● What to do: Reproduce the entries verbatim, beginning with the line containing "Screen dimensions: 425x667" and ending with the line containing "will [x=20, y=157].", both included.

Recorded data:

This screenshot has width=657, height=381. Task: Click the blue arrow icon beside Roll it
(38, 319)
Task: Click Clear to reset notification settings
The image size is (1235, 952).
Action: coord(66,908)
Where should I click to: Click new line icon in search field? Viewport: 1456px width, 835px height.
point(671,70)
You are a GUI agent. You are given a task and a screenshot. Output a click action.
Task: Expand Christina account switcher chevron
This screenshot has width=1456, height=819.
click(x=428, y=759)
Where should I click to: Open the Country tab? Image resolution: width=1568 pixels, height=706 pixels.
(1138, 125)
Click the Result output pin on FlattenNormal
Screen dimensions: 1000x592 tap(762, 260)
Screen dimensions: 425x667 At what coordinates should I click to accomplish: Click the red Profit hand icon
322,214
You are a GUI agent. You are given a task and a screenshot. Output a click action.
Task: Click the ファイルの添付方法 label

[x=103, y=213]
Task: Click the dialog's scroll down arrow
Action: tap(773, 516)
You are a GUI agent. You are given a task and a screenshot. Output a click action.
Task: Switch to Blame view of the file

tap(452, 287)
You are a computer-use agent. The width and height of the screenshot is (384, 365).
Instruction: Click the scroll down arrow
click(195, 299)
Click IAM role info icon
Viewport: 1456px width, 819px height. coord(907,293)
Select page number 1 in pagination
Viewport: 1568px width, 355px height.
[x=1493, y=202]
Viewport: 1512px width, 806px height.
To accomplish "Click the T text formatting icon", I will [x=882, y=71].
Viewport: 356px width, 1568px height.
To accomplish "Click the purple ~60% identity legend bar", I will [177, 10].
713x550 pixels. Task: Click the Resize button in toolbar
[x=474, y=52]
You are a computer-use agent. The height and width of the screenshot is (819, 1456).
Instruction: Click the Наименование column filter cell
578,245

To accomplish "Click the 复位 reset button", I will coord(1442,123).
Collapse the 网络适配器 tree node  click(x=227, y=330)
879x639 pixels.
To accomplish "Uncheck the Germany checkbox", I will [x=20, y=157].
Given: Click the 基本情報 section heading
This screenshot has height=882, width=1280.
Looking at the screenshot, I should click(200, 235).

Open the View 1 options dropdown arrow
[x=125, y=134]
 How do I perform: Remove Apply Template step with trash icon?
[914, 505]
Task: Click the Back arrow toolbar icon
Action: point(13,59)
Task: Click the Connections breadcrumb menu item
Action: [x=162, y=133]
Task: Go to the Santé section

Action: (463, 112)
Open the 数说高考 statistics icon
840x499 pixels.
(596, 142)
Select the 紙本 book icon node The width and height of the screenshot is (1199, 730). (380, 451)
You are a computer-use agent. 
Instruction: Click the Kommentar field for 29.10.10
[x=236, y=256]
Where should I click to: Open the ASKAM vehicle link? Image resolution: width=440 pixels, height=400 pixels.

● Written response:
Screen dimensions: 425x667 At what coordinates should I click to accomplish: Click the red Profit hand icon
322,214
You are a GUI agent. You are given a task and a screenshot. Output a click action.
Task: Click the ファイルの添付方法 label

[x=103, y=213]
Task: Click the dialog's scroll down arrow
Action: tap(773, 516)
You are a GUI agent. You are given a task and a screenshot. Output a click action.
Task: Switch to Blame view of the file

tap(452, 287)
You are a computer-use agent. The width and height of the screenshot is (384, 365).
Instruction: Click the scroll down arrow
click(195, 299)
Click IAM role info icon
Viewport: 1456px width, 819px height. coord(907,293)
Select page number 1 in pagination
Viewport: 1568px width, 355px height.
[x=1493, y=202]
Viewport: 1512px width, 806px height.
To accomplish "Click the T text formatting icon", I will [x=882, y=71].
Viewport: 356px width, 1568px height.
To accomplish "Click the purple ~60% identity legend bar", I will [177, 10].
713x550 pixels. Task: Click the Resize button in toolbar
[x=474, y=52]
You are a computer-use agent. The height and width of the screenshot is (819, 1456).
Instruction: Click the Наименование column filter cell
578,245

To accomplish "Click the 复位 reset button", I will coord(1442,123).
Collapse the 网络适配器 tree node  click(x=227, y=330)
879x639 pixels.
To accomplish "Uncheck the Germany checkbox", I will [x=20, y=157].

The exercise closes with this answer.